About
Director

Joachim Declerck

Joachim Declerck (1979, Kortrijk) graduated from Ghent University as an engineer-architect. He later followed the international postgraduate course at the Berlage Institute in Rotterdam. He stayed at this institute from 2005 to 2010, where he led the professional research and development programme from 2008 onwards. On behalf of the Berlage Institute, he was co-curator of the 3rd IABR, Power - Producing the Contemporary City (2007) and of the exhibition A Vision for Brussels - Imagining the Capital of Europe (2007).

 

The thread running through Joachim's work is the use of design and spatial development as levers for the realisation of important social transitions.

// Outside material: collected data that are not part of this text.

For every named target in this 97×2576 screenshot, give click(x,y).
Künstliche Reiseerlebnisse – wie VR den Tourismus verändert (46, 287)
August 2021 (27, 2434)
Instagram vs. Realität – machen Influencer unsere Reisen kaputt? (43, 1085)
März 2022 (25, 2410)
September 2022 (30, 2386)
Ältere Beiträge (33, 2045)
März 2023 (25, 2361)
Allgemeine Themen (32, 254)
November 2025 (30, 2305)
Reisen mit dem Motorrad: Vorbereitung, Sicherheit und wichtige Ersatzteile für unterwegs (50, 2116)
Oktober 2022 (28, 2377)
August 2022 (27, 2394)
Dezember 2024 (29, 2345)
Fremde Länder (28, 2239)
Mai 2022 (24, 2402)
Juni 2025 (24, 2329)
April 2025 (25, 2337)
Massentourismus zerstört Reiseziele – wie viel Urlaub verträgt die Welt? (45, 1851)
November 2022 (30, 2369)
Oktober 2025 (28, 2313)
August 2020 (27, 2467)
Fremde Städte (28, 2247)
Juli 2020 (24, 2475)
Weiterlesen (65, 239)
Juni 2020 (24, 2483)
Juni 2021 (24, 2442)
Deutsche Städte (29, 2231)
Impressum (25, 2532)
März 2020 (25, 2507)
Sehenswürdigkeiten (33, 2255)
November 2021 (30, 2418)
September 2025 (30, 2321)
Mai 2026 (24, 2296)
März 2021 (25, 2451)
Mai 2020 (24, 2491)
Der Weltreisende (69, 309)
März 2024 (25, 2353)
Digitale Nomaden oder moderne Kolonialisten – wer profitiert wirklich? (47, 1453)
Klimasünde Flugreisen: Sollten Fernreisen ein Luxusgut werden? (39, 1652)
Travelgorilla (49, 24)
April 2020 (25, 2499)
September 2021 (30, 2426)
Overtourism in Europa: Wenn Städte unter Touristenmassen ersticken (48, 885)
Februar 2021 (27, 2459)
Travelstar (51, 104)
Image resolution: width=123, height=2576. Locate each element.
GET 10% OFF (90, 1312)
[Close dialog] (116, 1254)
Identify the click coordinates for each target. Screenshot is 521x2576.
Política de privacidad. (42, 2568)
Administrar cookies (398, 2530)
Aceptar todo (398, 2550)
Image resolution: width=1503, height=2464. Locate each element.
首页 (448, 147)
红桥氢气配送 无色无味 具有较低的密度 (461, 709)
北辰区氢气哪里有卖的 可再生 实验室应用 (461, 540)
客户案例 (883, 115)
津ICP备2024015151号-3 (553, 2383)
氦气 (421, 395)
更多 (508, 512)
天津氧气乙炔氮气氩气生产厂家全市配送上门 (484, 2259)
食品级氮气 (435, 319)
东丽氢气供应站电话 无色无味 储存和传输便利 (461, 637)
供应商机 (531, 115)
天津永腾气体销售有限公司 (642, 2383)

In 2010, together with Roeland Dudal, he founded the European think-tank Architecture Workroom Brussels (AWB) for innovation in architecture, urban and territorial development. AWB is intended as a platform to create the space and conditions for innovative architecture and research by design. He focused on longer strategic lines of work such as visionary housing, productive landscapes, caring neighbourhoods and the productive city.

 

Joachim was curator of the exhibition Building for Brussels - Architecture and Urban Transformation in Europe (2010). He was a member of the curatorial team of the 5th IABR, Making City (2012), of the Belgian pavilion at the 13th Venice Architecture Biennale entitled The Ambition of the Territory (2012), of the double IABR-2018+2020 The Missing Link / You Are Here (2018) and of the Brussels Urban Landscape Biennale: Rising Waters (2018). As atelier master he has beeninvolved in various IABR ateliers: Atelier Brabantstad (2012), Atelier Utrecht (2016), Atelier Rotterdam (2017), and Atelier Oost-Vlaams Kerngebied (2017). Joachim took on the role of programmer and moderator, whether or not as part of the curatorship, for example during Atelier Vlaanderen als Ontwerp (2012-2013), the Designing the Future sessions(2016-2017) and the World Transformation sessions (2018). During these sessions he contributed on the basis of research by design and sharing knowledge to the broad social debate, to professional practice and the development of knowledge, and to the renewal of urban development and policy. Through the Open Space Platform and the Open Space Movement, Joachim helped develop the methodology for setting out transformation programmes. The Water+Land+Scapeprogramme (2017) is the first operational example of this, followed by the Proeftuinen Ontharding (De-sealing pilot projects) (2018, 2019) and the Proeftuinen Droogte (Drought pilot projects) (2019).

 

Joachim has been a guest professor at Ghent University (BE) since 2014.